First, let's multiply the factors:

(x + 3)(x - 2) = x^2 + x - 6

Now, multiply the result by (x - 4):

(x^2 + x - 6)(x - 4) = x^3 - 3x^2 - 10x + 24

Finally, multiply the entire expression by the leading coefficient, 2:

2(x^3 - 3x^2 - 10x + 24) = 2x^3 - 6x^2 - 20x + 48

So, our final polynomial function in standard form is:

f(x) = 2x^3 - 6x^2 - 20x + 48

This is the polynomial function that has zeros at -3, 2, and 4, has a degree of 3, and passes through the point (6, 144). We did it!

Verification

Before we celebrate too much, let's just double-check that our polynomial actually satisfies all the given conditions. This is a great habit to get into, because it helps catch any small errors that might have crept in along the way.

• Zeros: We can plug in x = -3, x = 2, and x = 4 into our polynomial and make sure the result is zero. Let's try x = -3:

  f(-3) = 2(-3)^3 - 6(-3)^2 - 20(-3) + 48 = -54 - 54 + 60 + 48 = 0 (✓)

  You can try the other zeros yourself, but they should also result in zero.

• Point: Now let's check if the polynomial passes through (6, 144). We'll plug in x = 6:

  f(6) = 2(6)^3 - 6(6)^2 - 20(6) + 48 = 432 - 216 - 120 + 48 = 144 (✓)

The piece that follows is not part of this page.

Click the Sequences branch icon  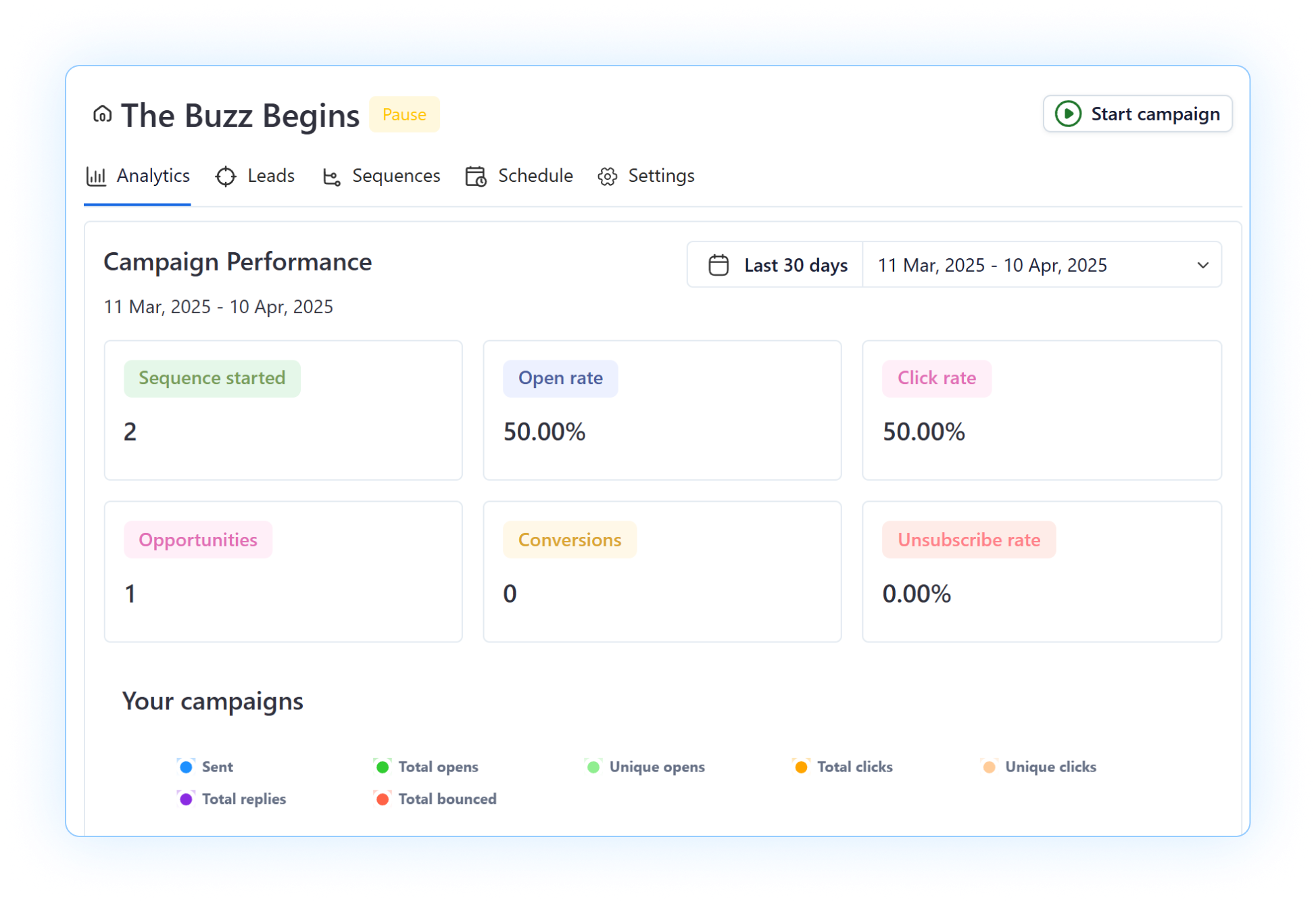[331, 177]
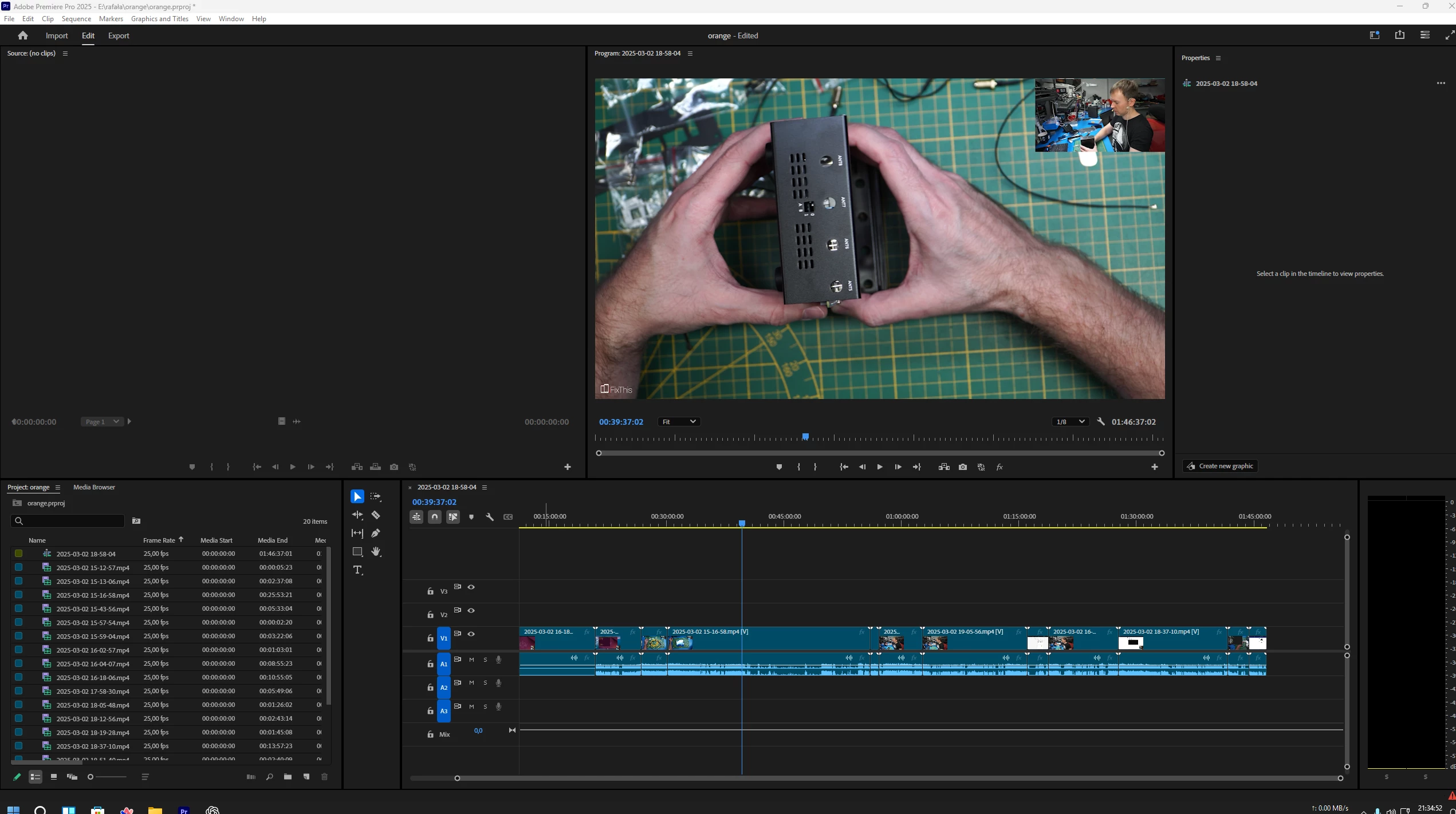Viewport: 1456px width, 814px height.
Task: Select the Pen tool
Action: pos(376,534)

Our polynomial checks out! It satisfies all the given conditions, which means we've successfully found the polynomial function.

Conclusion

Woohoo! We've successfully found the polynomial function that fits the given criteria. Finding a polynomial function given its zeros, degree, and a point can seem tricky at first, but by breaking it down into steps, it becomes much more manageable. We started by using the zeros to write the polynomial in factored form, then used the given point to solve for the leading coefficient. Finally, we constructed the polynomial in both factored and standard forms and verified our answer. Remember, the key is to understand the relationship between zeros and factors, and how a point on the graph can help you nail down the exact polynomial. Keep practicing, and you'll become a polynomial pro in no time!

I hope this guide has helped you understand the process clearly. Now you can confidently tackle similar problems. Keep practicing, and you'll master these types of questions in no time! Happy calculating, guys!